Dicecar Loyalis Ical, Yasonna Tetap Anggap Putusan Mahkamah Partai Final

- detikNews
Senin, 06 Apr 2015 23:21 WIB
Dicecar Loyalis Ical, Yasonna Tetap Anggap Putusan Mahkamah Partai Final
Jakarta - Menkumham Yasonna Laoly saat rapat kerja dengan Komisi III DPR dicecar oleh para loyalis Aburizal Bakrie (Ical) terkait pengesahan kepengurusan Golkar pimpinan Agung Laksono. Diserang dengan berbagai cibiran, Yasonna menanggapi pertanyaan dengan mengacu hasil putusan Mahkamah Partai Golkar.

Menurut Yasonna, putusan Mahkamah Partai Golkar bersifat mengikat dan sudah mengakomodatif untuk kedua kubu.

"Menurut saya dalam putusan itu akomodatif. Ini dikatakan untuk menghindar the winner takes all. Itu harus dihindari dengan catatan putusan ini tetap diakomodasi. Dikatakan dalam rekonsiliasi hingga 2016 dalam putusan ini," ujar Yasonna di ruang Komisi III, Nusantara II, Kompleks Parlemen, Senayan, Jakarta, Senin (6/4/2015).

SCROLL TO CONTINUE WITH CONTENT

Dijelaskannya putusan Mahkamah Partai memang bisa menimbulkan pandangan yang berbeda dan menjadi perdebatan. Namun, ia berpendapat jika empat hakim sudah memutuskan karena ikut menandatangani.
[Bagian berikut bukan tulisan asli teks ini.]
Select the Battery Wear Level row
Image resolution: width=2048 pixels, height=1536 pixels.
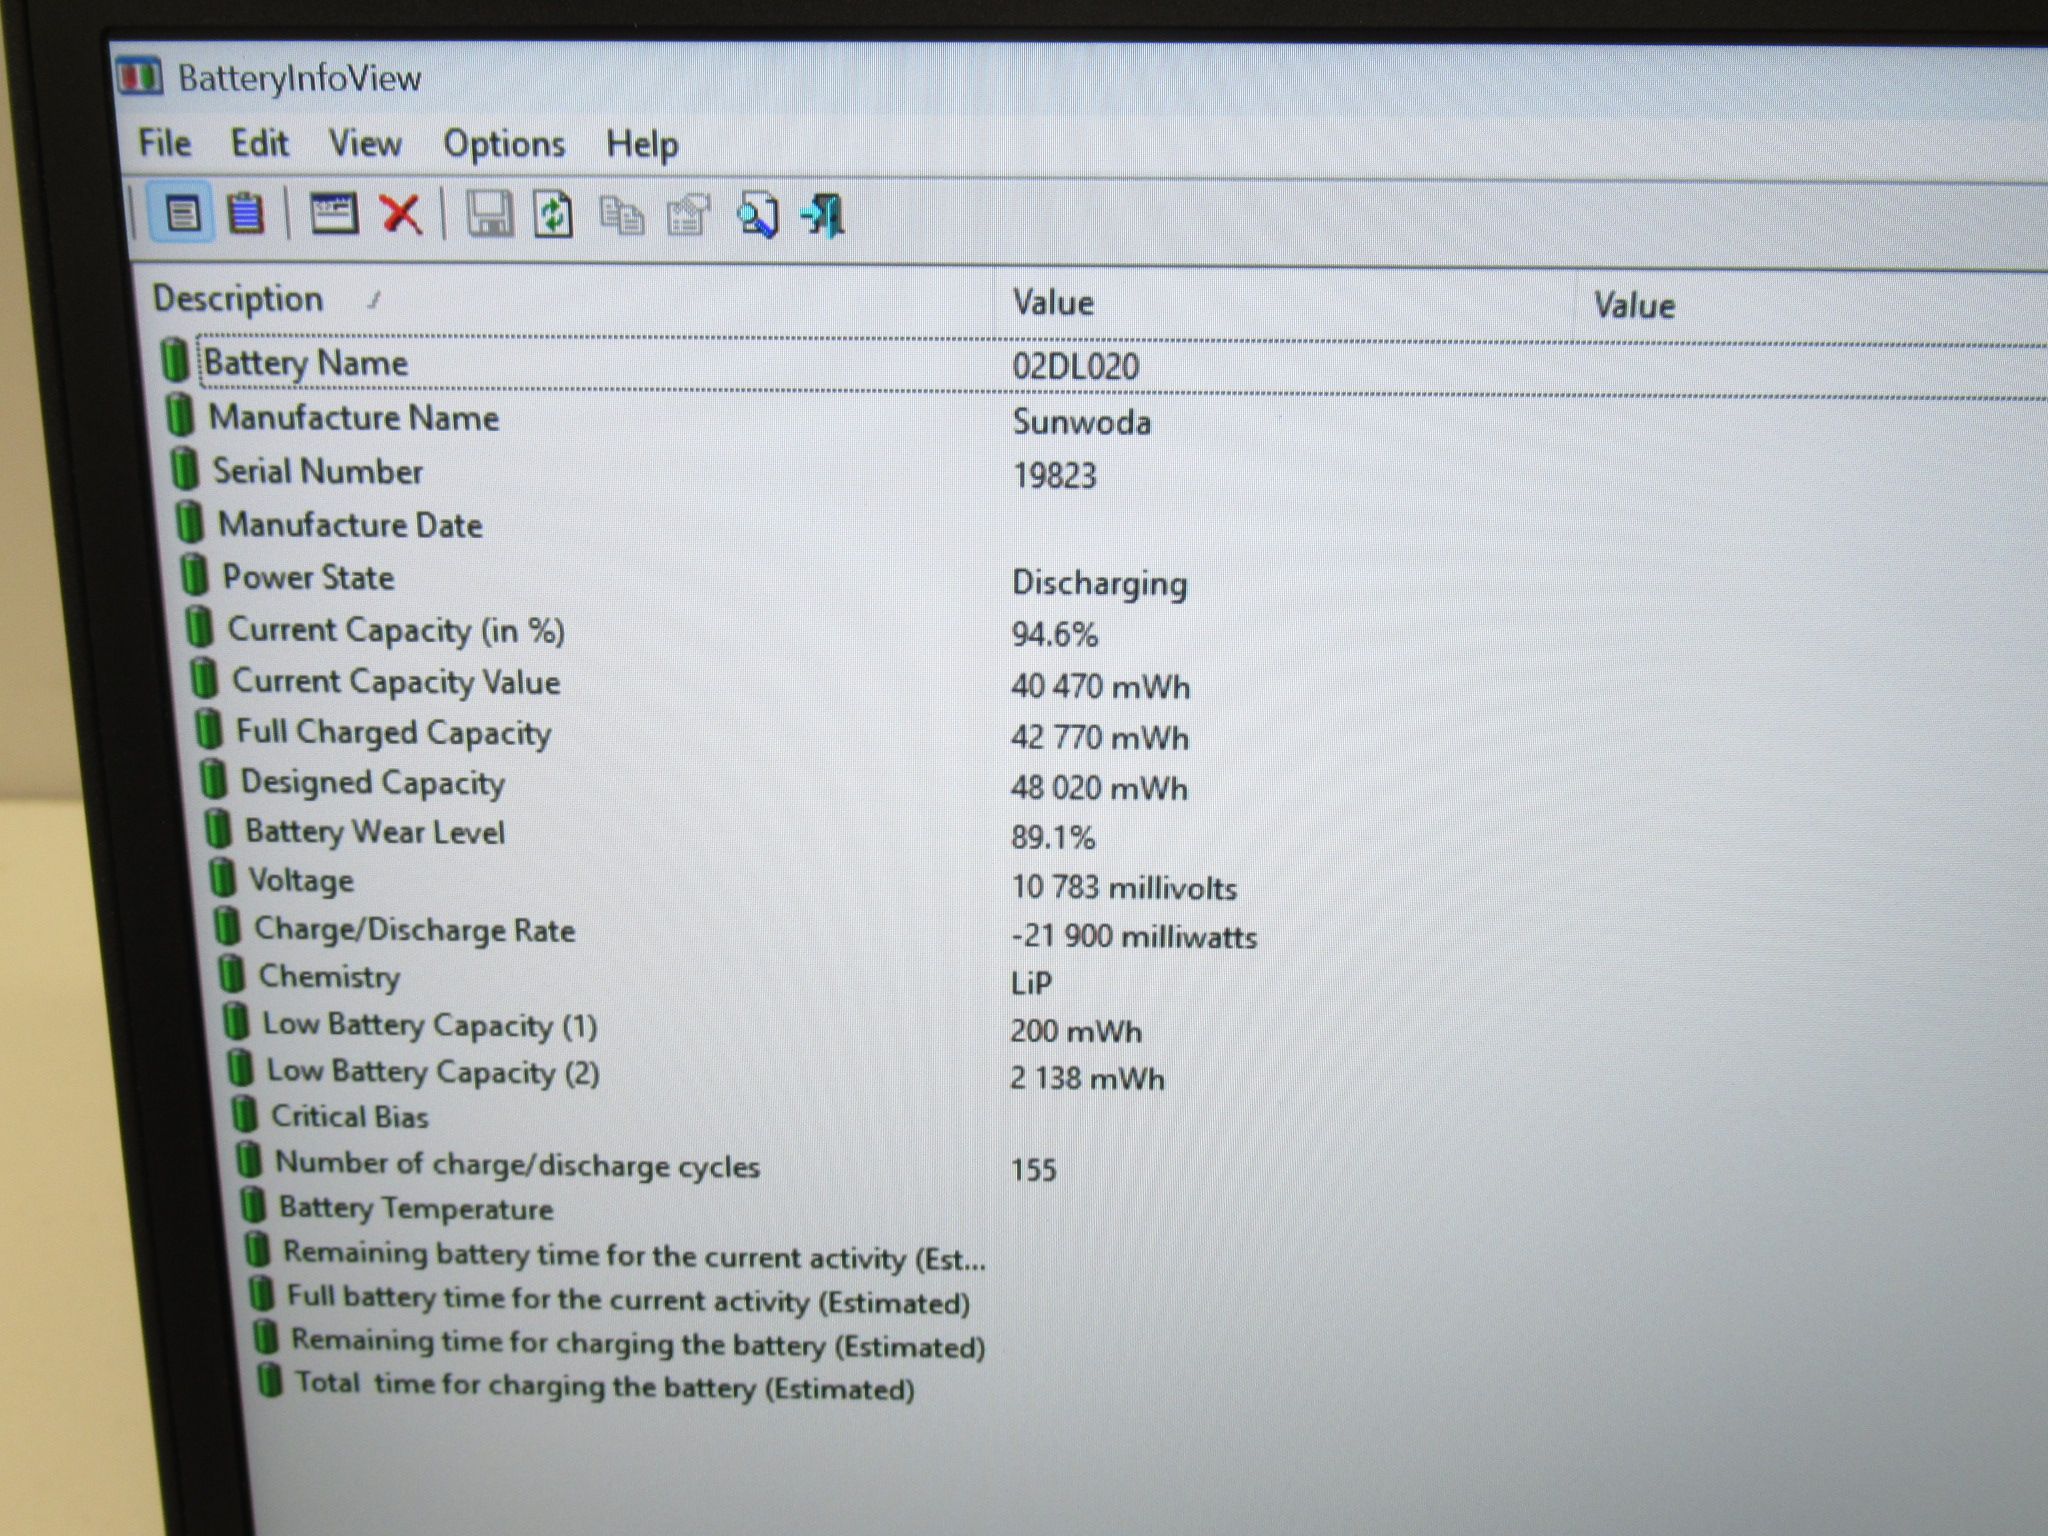tap(1100, 834)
"Mengabulkan permohonan mengabulkan Munas Ancol secara selektif dan bisa mengakomodir Munas Bali. Demikian diputuskan oleh 4 majelis hakim dalam mahkamah partai," sebut Yasonna.
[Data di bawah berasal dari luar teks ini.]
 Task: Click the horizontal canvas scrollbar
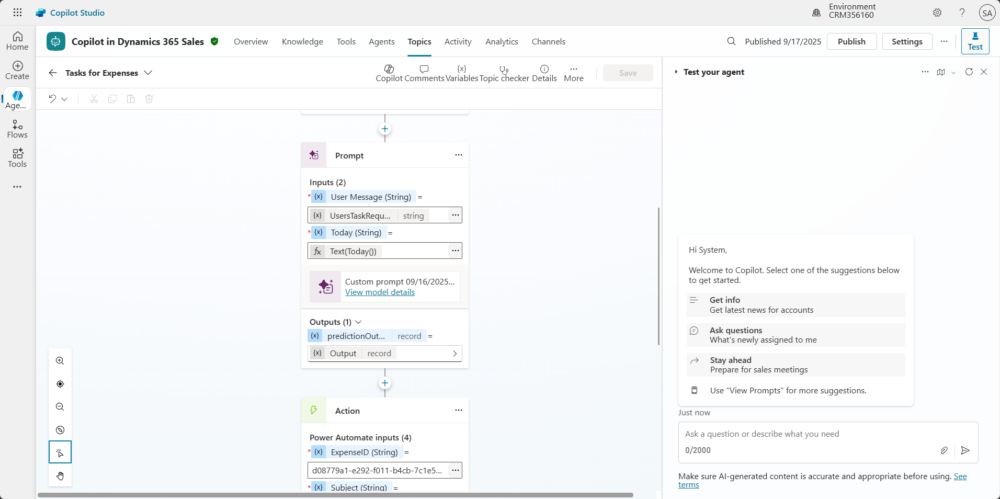click(335, 494)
Dia menepis jika keputusannya dianggap lebih bermuatan politis. Ia menegaskan tak ada niatan terkait persoalan ini. Namun, perlu diingatkan putusan Mahkamah Partai Golkar harus menjadi final.

"Tidak ada niatan sama sekali dari saya. Harus kembali putusan ke MPG. Karena keduanya telah satu gerbong dalam saya tidak perlu jelaskan. Ini persoalan yang tidak mudah. Sangat sulit sekali," sebut mantan Anggota Komisi II DPR itu.